TASK INSTRUCTIONS: Please repeat, from the entries that follow, the lines from the one containing "ภาษาไทย (54, 468)" through the one containing "slovenčina (54, 432)" exactly, adding nothing.

Items from a dataset:
------------------------------------

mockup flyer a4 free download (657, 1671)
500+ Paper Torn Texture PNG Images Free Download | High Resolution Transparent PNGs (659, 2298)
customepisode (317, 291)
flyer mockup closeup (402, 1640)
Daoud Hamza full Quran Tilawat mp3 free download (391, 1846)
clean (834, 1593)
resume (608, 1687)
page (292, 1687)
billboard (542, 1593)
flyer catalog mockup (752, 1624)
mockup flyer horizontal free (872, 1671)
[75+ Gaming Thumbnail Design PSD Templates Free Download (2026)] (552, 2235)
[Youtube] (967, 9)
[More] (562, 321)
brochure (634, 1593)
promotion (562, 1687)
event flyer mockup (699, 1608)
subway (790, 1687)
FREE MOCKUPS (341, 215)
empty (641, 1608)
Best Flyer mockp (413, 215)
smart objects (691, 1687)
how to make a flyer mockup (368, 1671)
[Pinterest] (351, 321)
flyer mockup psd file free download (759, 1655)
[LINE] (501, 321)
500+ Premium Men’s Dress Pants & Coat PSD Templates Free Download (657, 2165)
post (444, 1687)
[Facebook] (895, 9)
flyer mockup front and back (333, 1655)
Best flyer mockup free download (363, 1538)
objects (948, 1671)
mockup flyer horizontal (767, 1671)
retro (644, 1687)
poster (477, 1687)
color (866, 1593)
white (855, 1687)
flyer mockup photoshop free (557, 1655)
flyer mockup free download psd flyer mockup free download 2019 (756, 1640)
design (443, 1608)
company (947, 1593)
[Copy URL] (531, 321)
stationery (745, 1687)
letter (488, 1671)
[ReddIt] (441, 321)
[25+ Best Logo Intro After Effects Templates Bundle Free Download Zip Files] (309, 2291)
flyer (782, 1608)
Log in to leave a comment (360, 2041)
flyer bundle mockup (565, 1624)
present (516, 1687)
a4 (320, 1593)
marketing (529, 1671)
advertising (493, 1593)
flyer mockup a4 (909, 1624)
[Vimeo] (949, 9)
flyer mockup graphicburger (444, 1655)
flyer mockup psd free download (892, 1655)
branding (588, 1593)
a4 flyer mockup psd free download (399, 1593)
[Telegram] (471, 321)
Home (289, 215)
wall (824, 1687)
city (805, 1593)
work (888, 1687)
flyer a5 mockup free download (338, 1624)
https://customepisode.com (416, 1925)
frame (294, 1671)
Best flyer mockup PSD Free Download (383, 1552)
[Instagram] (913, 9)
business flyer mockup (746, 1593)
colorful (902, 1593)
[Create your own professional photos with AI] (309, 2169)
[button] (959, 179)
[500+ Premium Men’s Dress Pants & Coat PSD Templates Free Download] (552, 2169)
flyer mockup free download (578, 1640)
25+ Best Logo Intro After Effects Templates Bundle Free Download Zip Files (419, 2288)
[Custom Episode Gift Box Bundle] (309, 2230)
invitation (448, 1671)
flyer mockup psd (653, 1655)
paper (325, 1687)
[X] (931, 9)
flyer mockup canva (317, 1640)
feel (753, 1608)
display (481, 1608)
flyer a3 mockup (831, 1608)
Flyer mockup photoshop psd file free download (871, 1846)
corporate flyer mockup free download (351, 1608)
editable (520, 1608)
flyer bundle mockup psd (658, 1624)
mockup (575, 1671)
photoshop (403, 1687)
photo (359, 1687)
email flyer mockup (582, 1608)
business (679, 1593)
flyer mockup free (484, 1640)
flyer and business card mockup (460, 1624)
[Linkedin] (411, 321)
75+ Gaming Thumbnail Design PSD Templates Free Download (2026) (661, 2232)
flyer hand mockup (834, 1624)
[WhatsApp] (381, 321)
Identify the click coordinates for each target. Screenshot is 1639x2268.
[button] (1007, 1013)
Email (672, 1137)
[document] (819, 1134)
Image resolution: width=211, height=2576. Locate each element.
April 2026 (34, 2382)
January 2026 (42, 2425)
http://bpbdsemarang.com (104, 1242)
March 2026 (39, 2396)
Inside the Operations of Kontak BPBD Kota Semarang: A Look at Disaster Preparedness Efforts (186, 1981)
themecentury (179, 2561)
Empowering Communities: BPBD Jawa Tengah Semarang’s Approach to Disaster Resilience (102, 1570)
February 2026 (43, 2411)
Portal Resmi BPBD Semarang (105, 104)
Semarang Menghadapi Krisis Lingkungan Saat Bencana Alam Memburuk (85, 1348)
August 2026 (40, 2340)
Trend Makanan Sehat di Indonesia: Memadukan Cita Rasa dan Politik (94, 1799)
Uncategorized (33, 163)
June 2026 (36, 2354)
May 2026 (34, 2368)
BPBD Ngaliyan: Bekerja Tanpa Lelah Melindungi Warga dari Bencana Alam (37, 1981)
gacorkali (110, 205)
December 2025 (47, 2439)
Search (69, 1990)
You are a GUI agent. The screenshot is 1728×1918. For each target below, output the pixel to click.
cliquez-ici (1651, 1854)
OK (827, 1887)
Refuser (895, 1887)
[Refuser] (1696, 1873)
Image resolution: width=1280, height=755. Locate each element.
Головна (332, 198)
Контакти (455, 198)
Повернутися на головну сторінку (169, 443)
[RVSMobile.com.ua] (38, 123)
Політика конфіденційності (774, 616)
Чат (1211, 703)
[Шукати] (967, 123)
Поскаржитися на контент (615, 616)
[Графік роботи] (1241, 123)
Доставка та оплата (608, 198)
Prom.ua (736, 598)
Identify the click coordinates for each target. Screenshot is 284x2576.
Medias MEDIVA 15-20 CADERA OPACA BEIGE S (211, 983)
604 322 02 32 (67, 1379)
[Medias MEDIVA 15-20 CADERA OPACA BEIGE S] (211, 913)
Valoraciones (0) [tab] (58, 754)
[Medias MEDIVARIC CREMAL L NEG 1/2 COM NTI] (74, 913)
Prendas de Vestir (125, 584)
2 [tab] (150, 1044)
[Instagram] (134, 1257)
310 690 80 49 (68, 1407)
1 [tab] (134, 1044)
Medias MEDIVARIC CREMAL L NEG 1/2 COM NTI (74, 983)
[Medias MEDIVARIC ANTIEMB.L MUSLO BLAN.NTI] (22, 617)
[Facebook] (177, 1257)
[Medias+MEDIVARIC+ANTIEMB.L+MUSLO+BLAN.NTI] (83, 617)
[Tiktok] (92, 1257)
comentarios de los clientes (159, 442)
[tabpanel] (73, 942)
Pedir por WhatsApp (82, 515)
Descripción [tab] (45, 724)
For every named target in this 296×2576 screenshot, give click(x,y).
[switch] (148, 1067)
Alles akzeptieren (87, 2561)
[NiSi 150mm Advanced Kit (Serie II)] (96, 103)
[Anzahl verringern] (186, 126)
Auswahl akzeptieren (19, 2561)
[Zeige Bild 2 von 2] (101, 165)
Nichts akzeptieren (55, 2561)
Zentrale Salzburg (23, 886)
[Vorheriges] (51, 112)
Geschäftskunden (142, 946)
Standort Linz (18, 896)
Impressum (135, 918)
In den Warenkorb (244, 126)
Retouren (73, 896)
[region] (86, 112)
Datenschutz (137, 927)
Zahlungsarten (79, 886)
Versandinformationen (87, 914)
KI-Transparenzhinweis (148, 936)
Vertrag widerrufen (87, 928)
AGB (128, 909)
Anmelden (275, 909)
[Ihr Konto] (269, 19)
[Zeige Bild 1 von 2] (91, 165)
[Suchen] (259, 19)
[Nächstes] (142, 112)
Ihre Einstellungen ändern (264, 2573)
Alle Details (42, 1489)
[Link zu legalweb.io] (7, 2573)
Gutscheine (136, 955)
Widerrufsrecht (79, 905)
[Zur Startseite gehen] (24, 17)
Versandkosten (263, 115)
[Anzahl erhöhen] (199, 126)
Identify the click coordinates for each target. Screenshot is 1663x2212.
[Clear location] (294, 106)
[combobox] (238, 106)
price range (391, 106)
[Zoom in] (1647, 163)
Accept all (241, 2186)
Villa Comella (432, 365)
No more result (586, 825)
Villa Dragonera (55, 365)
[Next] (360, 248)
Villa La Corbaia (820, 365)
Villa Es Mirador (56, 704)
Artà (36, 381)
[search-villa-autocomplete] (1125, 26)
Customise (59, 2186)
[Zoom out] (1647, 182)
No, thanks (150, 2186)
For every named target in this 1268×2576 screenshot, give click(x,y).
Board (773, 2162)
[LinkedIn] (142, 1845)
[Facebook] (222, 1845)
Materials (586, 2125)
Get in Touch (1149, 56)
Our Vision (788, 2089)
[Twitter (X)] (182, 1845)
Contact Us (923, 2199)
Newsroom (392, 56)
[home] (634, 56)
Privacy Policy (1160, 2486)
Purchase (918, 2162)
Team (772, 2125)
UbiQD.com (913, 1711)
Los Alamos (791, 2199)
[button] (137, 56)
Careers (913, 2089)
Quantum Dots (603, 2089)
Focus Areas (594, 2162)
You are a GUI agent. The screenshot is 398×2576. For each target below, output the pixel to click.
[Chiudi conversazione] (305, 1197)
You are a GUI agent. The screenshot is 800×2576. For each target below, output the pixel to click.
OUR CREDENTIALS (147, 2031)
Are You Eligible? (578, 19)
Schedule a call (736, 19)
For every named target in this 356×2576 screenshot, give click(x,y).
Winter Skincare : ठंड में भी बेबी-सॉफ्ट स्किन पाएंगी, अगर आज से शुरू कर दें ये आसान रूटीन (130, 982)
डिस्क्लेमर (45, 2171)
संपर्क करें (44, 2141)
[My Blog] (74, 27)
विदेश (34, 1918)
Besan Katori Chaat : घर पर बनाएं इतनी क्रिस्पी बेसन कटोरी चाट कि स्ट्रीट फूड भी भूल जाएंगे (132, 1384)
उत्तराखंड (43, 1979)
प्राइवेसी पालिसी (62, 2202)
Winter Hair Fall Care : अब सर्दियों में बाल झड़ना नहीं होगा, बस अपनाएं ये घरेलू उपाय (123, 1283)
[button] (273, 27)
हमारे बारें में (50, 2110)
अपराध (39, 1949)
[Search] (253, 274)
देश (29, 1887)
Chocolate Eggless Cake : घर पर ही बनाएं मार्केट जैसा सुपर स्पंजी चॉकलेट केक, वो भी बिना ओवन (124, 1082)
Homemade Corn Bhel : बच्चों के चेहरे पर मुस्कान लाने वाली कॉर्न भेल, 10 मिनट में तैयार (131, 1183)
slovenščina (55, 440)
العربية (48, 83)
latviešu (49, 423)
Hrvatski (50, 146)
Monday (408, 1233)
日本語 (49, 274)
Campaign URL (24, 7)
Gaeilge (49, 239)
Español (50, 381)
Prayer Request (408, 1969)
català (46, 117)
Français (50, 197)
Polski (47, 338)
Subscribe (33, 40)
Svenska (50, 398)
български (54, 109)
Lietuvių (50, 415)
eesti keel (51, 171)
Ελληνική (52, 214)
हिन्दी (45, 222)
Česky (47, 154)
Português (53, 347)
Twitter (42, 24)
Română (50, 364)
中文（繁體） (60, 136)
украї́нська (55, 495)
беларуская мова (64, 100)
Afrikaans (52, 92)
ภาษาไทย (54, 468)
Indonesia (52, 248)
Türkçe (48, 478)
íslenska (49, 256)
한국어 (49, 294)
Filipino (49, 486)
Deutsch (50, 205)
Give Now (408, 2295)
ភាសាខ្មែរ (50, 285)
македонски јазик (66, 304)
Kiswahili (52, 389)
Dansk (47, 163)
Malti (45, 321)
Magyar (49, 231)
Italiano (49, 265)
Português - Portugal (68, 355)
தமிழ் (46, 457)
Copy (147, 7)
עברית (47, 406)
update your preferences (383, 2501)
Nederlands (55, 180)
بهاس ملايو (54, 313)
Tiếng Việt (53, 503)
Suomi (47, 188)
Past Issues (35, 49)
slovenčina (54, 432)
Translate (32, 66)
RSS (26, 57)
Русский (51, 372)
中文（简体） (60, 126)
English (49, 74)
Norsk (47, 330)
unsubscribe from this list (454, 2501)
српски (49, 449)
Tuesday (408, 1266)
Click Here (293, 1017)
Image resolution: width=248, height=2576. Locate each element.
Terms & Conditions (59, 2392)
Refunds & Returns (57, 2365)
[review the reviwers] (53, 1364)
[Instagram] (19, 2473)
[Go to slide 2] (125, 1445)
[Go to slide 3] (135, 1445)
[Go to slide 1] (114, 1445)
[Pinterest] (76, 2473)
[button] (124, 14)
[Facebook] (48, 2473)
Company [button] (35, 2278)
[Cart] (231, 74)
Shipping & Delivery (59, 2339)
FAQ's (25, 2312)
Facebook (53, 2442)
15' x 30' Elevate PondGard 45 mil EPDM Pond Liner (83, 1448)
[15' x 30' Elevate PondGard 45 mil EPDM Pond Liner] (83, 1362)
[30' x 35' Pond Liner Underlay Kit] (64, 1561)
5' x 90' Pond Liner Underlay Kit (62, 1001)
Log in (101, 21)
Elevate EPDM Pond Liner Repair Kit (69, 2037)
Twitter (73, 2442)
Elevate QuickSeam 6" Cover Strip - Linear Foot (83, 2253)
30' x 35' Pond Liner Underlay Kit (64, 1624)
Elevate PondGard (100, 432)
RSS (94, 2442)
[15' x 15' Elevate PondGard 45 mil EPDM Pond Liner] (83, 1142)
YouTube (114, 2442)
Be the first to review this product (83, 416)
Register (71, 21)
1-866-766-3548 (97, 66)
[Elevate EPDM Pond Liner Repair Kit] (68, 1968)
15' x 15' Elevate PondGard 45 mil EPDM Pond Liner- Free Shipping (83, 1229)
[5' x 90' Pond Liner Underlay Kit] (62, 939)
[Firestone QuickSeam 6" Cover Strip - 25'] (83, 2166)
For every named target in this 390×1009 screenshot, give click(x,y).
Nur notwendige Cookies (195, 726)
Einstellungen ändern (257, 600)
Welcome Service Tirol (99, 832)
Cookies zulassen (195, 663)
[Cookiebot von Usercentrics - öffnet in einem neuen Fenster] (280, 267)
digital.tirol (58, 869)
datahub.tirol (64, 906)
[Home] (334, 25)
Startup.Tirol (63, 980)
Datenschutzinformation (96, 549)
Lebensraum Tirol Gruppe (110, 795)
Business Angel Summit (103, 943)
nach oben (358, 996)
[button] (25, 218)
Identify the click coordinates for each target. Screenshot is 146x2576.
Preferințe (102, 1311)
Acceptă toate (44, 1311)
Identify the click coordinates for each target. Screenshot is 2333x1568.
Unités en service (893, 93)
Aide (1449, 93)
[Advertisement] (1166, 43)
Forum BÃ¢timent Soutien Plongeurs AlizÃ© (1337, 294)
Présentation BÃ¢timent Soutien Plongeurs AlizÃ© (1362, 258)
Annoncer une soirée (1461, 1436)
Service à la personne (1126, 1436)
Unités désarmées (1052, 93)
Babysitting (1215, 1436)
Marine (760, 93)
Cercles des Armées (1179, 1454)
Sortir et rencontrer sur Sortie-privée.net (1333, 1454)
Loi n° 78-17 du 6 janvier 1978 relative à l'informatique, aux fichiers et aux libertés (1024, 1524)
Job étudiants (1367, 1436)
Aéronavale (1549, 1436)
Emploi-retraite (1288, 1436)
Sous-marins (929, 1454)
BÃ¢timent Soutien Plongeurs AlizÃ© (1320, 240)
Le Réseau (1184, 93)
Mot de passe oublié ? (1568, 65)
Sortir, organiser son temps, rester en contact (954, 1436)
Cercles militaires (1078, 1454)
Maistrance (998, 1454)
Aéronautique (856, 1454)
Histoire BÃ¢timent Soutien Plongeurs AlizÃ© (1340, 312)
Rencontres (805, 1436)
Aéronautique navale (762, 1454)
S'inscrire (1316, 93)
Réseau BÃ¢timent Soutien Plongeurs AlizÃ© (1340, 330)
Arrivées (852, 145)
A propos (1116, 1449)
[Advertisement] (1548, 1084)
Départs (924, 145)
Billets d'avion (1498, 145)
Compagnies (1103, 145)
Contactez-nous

------------------------------------

COMPLETED EXERCISE:
ภาษาไทย (54, 468)
Indonesia (52, 248)
Türkçe (48, 478)
íslenska (49, 256)
한국어 (49, 294)
Filipino (49, 486)
Deutsch (50, 205)
Give Now (408, 2295)
ភាសាខ្មែរ (50, 285)
македонски јазик (66, 304)
Kiswahili (52, 389)
Dansk (47, 163)
Malti (45, 321)
Magyar (49, 231)
Italiano (49, 265)
Português - Portugal (68, 355)
தமிழ் (46, 457)
Copy (147, 7)
עברית (47, 406)
update your preferences (383, 2501)
Nederlands (55, 180)
بهاس ملايو (54, 313)
Tiếng Việt (53, 503)
Suomi (47, 188)
Past Issues (35, 49)
slovenčina (54, 432)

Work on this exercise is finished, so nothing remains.